Mark Davis and his lab at Stanford University are on fire! They recently released fascinating data (some unpublished) on patients with cancer, Lyme disease, MS and ME/CFS. Davis discussed this data at a recent Open Medicine Foundation meeting. The talk was recorded and I HIGHLY encourage you to watch it!
New Davis Lab Findings:
Davis starts by confirming that ME/CFS is characterized by high levels of systemic inflammation. In fact, in concert with Dr. Jose Montoya at Stanford, Davis detected elevated cytokines (inflammatory molecules) in the blood of patients with ME/CFS. First, this cytokine activation distinguished the ME/CFS patients from healthy controls: does anyone still want to argue that the ME/CFS is psychosomatic!? (please tell me no). Second, patients with more severe cases of ME/CFS demonstrated greater cytokine activation; indicating that ME/CFS disease progression is characterized by increased immune dysfunction over time.

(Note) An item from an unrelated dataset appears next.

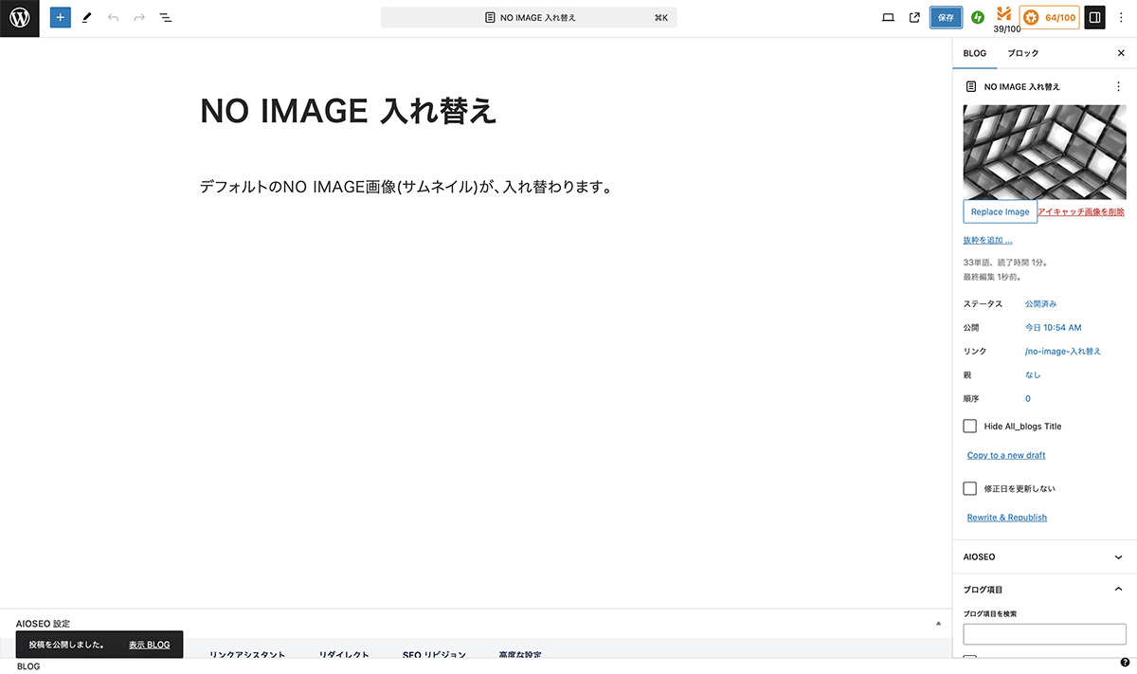Toggle the settings sidebar panel icon

pyautogui.click(x=1094, y=18)
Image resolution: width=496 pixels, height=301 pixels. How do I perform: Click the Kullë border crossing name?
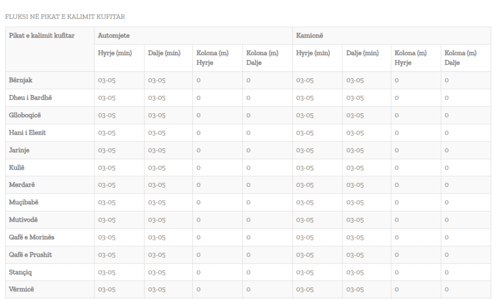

In another series of experiments, Davis looked at T cells responses in ME/CFS and related inflammatory conditions. T cells are part of the adaptive immune response: the branch of the immune system that creates antibodies in response to specific microbes or pathogens. Davis used a novel assay developed at Stanford to obtain T cell sequences from the tissues/blood of patients with colon cancer, MS, Lyme disease, and ME/CFS.
In all four diseases, T cells were activated in a manner not observed in healthy control subjects. To be specific, the team observed massive clonal expansion of the T cells – both in tumor tissue and in the blood of patients with MS, ME/CFS, and Lyme disease.
What does this mean? In simple terms, T cell clonal expansion indicates that the T cells became increasingly activated against a “target.” This activation caused the cells to divide and proliferate. As Davis explains, this “target” could be a pathogen or dysregulated human tissue.
Davis leans towards the “target” being a pathogen, stating that antibodies driving T cell proliferation are likely formed “originally against some pathogen peptide.” In some cases, these “pathogen peptides” may cross react with similarly structured human peptides – causing the immune system to accidentally target human tissue. This is exactly in line with the new model of autoimmune/inflammatory disease I’ve described on this site.
Indeed, Davis’ next goal is to further study the activated T cells in his samples. He hopes to correlate the T cell activity with the presence of specific pathogens (and the antibodies created in response to their presence). This could lead to a better understanding of exact microbes involved in driving cancer, MS, ME/CFS etc.
CONSIDERATIONS: Davis’ data strongly suggests that in cancer, MS, Lyme disease, and ME/CFS the immune system is activated against an infectious threat. This threat could be one pathogen, or it could be many pathogens acting together (in a community).
I support the latter possibility: I suspect that T cells are activated in these conditions as part of a generalized response to microbiome dysbiosis or imbalance. However it is very possible that certain microbes in these communities play a larger role than others in driving disease processes (these microbes are often referred to as “keystone” pathogens.”)
Also, the same general pattern of T cell clonal expansion was observed in cancer, autoimmune disease, and infectious disease. This strongly supports what I have long advocated: different inflammatory conditions, commonly studied in isolation, may actually result from the same root causes. This overlap certainly explains the high levels of co-morbidity observed between patients with different diagnoses! If this is true we should be studying these illnesses TOGETHER, with an increased focus on multidisciplinary research.
Finally, the T cell activation Davis observed in patients with ME/CFS could serve as an excellent biomarker for the disease. In my opinion, we do not need to know the exact microbial species involved for the data to be useful. Nor does it matter that other related diseases demonstrate a similar pattern. For the sake of treatment, all we need to know is that patients with ME/CFS show different T cell activity than that of healthy subjects.